Table of Contents
Stop Calling It Magic: A Grumpy SRE’s Guide to What Is Machine Learning
It was 3 AM on a Tuesday in 2019. We had just deployed a “smart” auto-scaler for our edge nodes. The idea was simple: use a lightweight ML model to predict traffic spikes and spin up instances before the load hit. Instead, the model saw a routine cron job, interpreted the slight CPU blip as an exponential curve, and tried to provision 4,000 AWS c5.4xlarge instances in the us-east-1 region. We didn’t have the quota, but the attempt alone triggered a cascade of API rate limits that locked our entire control plane.
AWS throttled us. Our monitoring went dark. Because the “smart” scaler was also responsible for health checks, it started marking healthy nodes as “stale” because it couldn’t talk to the AWS API. We spent six hours manually killing rogue processes while the CFO watched the billing dashboard climb like a SpaceX rocket. That was my introduction to “AI-driven operations.” It wasn’t intelligent; it was a feedback loop with a credit card attached. If you want to know what is machine learning, start there: it is a system that fails in ways your unit tests can’t catch.
The Documentation Is Lying To You
If you search for “what is machine learning,” you’ll find a thousand blogs talking about “mimicking human intelligence” or “neural pathways.” That’s marketing garbage. It’s designed to sell VC seats and SaaS subscriptions. In reality, machine learning is just high-dimensional curve fitting. It’s a way to generate a function $f(x) = y$ when the logic is too messy for a human to write in a switch statement.
Most documentation ignores the infrastructure tax. They show you a Jupyter notebook where everything works on a .csv file stored on a laptop. They don’t tell you about the 15GB Docker images, the glibc version mismatches in your base image, or the fact that nvidia-smi will be the most important command in your troubleshooting toolkit. We’re moving away from “if-this-then-that” and moving toward “if-this-is-statistically-likely-then-maybe-that.” It’s a nightmare for anyone who cares about determinism.

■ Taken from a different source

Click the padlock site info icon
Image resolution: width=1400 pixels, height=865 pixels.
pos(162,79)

Note to self: Never trust a model that hasn’t been tested against a dataset containing null bytes or 4-byte UTF-8 characters. It will segfault your inference engine.

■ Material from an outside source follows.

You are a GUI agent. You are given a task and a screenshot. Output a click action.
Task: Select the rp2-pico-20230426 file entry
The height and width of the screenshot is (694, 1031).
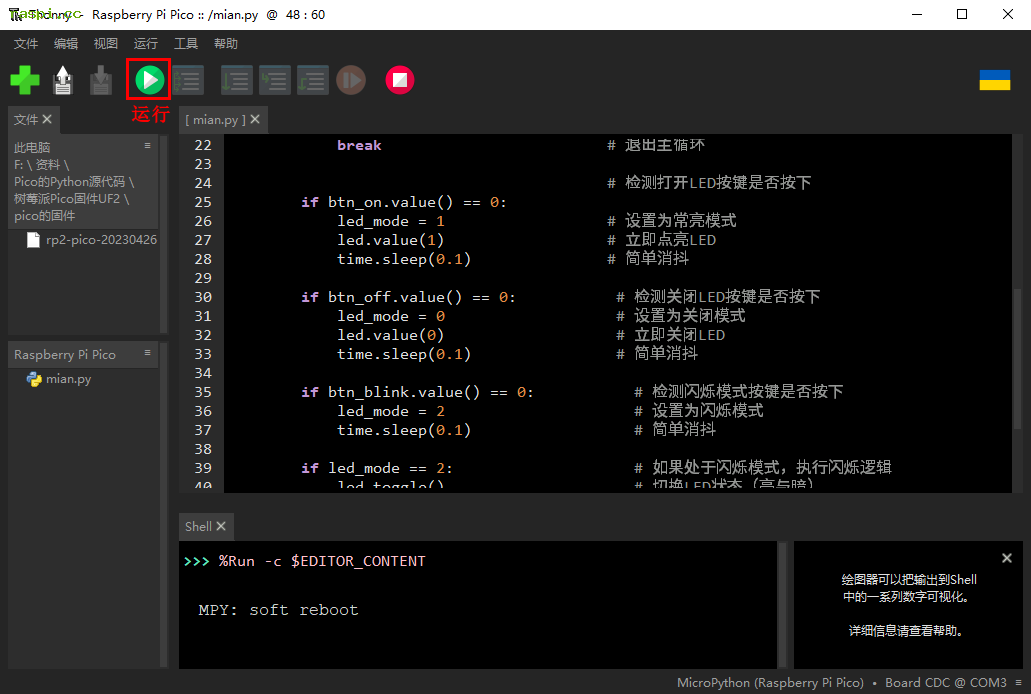coord(100,240)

The Meat: How It Actually Works (Without the Fluff)
At its core, machine learning is a three-part problem: Data, Model, and Compute. If you’re an SRE, you mostly care about the Compute and the Data pipeline, because that’s what breaks at 2:00 PM on a Friday.
To understand what is machine learning, you have to look at the training phase. You take a massive pile of data—let’s say 500GB of JSON logs from api.stripe.com—and you feed it into an algorithm. The algorithm tries to find patterns. It assigns “weights” (numbers) to different inputs. If it’s trying to predict fraud, it might give a high weight to “IP address from a known data center” and a low weight to “User has been active for 5 years.”
# This is what people think ML is
import torch
import torch.nn as nn
class SimpleModel(nn.Module):
def __init__(self):
super(SimpleModel, self).__init__()
self.layer1 = nn.Linear(128, 64)
self.layer2 = nn.Linear(64, 1)
def forward(self, x):
return torch.sigmoid(self.layer2(torch.relu(self.layer1(x))))
# This is what ML actually is in production
try:
model.load_state_dict(torch.load('/mnt/models/v2/weights.pth'))
except RuntimeError as e:
print(f"Incompatible weights. Did someone change the hidden layer size without telling DevOps? {e}")
sys.exit(1)
The “Learning” part is just an optimization loop. The model makes a guess, calculates how wrong it was (the “Loss”), and uses backpropagation to tweak the weights. It does this millions of times. Eventually, you get a binary file—a “model”—that you can push to production. This file is a black box. You can’t grep it. You can’t diff it in a meaningful way. You just have to trust the validation metrics.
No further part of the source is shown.